Going on a foreign adventure with your dog can be really exciting but there's lots to think about before you go.
Passport - A passport is issued for travel within the European Union (EU).
Rabies - dogs must be vaccinated against rabies before they travel from the UK to EU countries. They must have the vaccination at least 21 days before they travel.
Outside the EU - you'll have to do your research if you're travelling to a country outside the EU. Different countries will have different import requirements. This can include blood tests and quarantine. Further information can be obtained from DEFRA.
Worming - when returning to the UK, your dog will need to be given a worming tablet by a Veterinary Surgeon 24 to 120 hours before you arrive back. It is reasonable to worm one month after your return home.
Parasites - make sure your dog is up to date with their flea and worm treatment before they travel. There are some parasites that are more prevalent or only present in Europe, compared to the UK. Heartworm and other Dirofilaria are transmitted by mosquitoes and is present in Europe. Monthly use of Milbemax will help to prevent disease.

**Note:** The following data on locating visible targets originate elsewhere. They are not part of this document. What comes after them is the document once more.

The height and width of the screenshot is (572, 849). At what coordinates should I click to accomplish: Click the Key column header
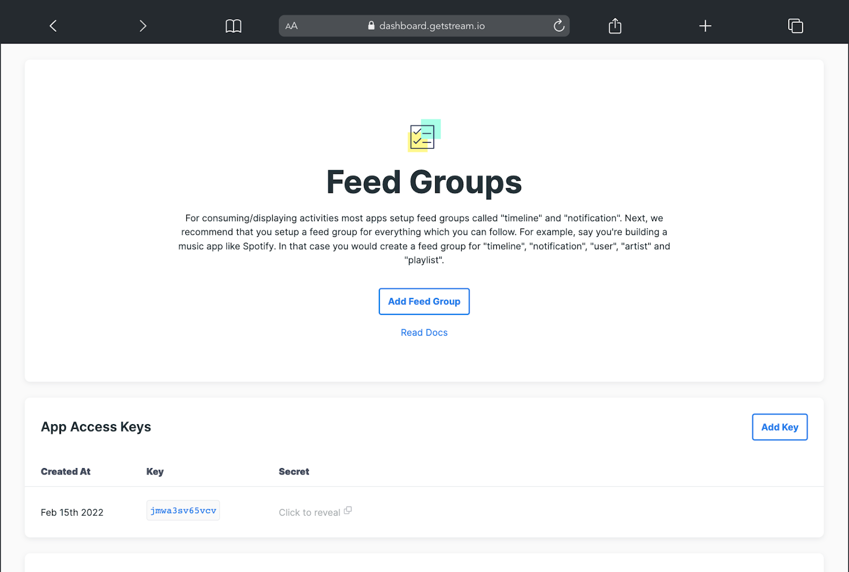tap(155, 471)
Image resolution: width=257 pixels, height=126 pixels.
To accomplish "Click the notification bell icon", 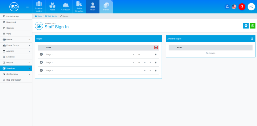I will point(227,7).
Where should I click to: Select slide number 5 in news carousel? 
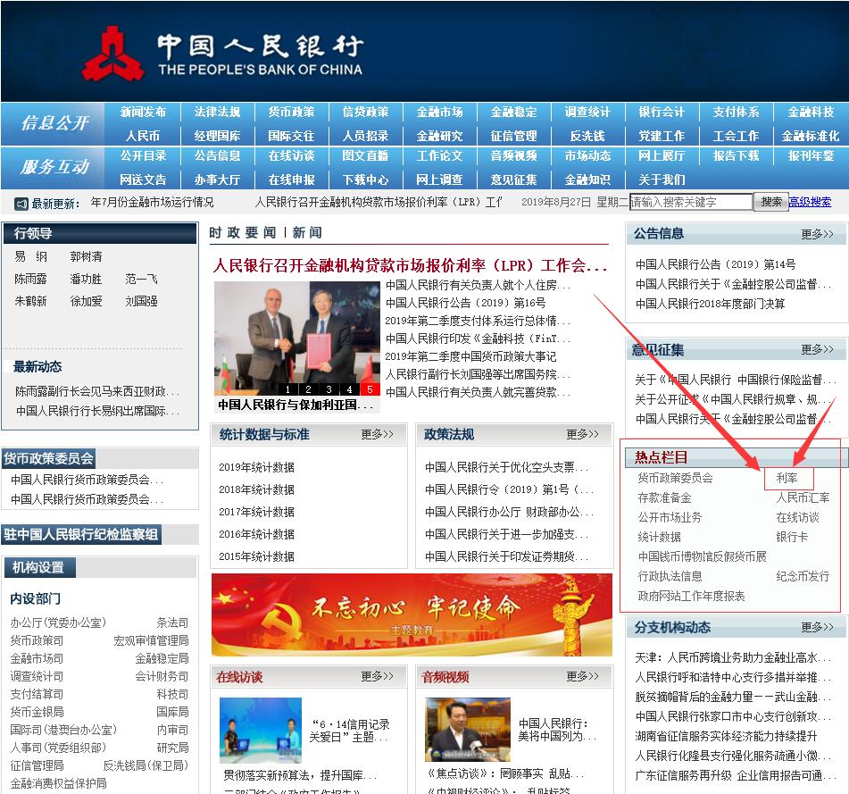pos(370,389)
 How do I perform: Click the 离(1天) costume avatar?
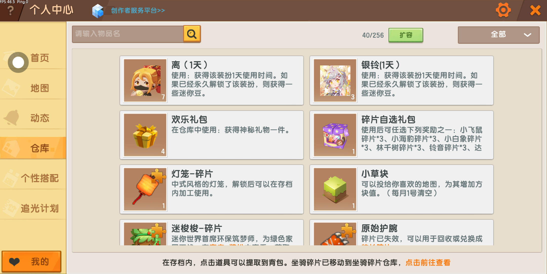point(145,80)
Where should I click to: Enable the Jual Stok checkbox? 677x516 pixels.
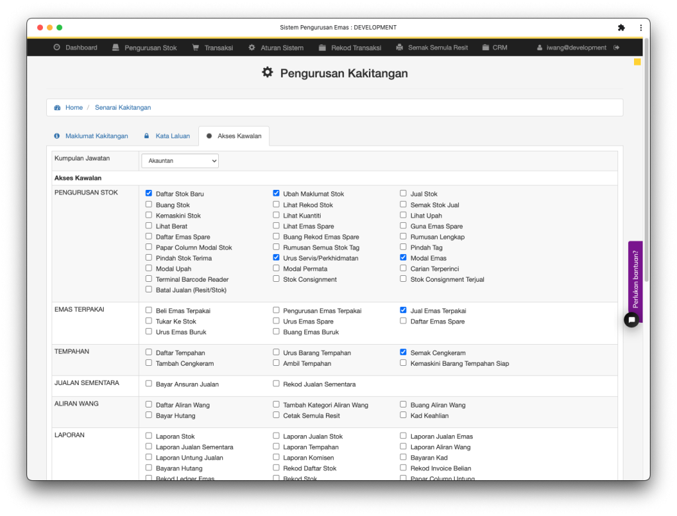pyautogui.click(x=403, y=194)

Diseases transmitted by ticks include Bartonellosis, Babesiosis, Hepatozoonosis and Ehrlichiosis amongst others. Monthly Nexgard use and a daily check of your dog to identify the presence of ticks and removal using a tick remover will help to prevent infection.
Leishmania is transmitted by Sandflies. It is common in Southern Europe. Risk of infection is reduced by using a repellent collar such as a Scalibor (dogs only), vaccination (CaniLeish™), and keeping your dog indoors at dawn and dusk when sandflies are active.
Milbemax, Nexgard, Scalibor collars and CaniLeish vaccinations are avaliable at Bond Street Veterinary Clinic.
New Surroundings - have the telephone number of your closest Veterinary Surgeon in case of emergencies. Your dog may be disorientated by unfamiliar surroundings, so make sure their microchip details are up to date, and the tag has your current name, address and correct phone number. Remember both are legal requirements. Take plenty of your dogs' normal food with you when you travel. It may not be available abroad.
Different Climates - Your dog will not enjoy sweltering sunshine quite as much as you might. Walk your dog in the early morning or late at night to avoid the higher temperatures. When travelling make sure your dog has constant access to water and schedule in regular toilet breaks.
Flying with your dog - Your dog will need a fitness to fly certificate before taking off which will need to be issued by your Veterinary Surgeon. Check with your airline that they are licensed to carry dogs, and whether they are allowed to travel in the cabin. The hold is pressurised and for this reason some airlines exclude brachycephalic breeds such as Boxers, Pugs and Bulldogs. Dogs have to stay in a crate while they are in the hold. When purchasing a crate, make sure it meets airline guidelines. The dog should have room to stand and turn. Familiarise the dog with the crate before you fly. Your airline company will be able to provide you with information regarding an appropriate crate size.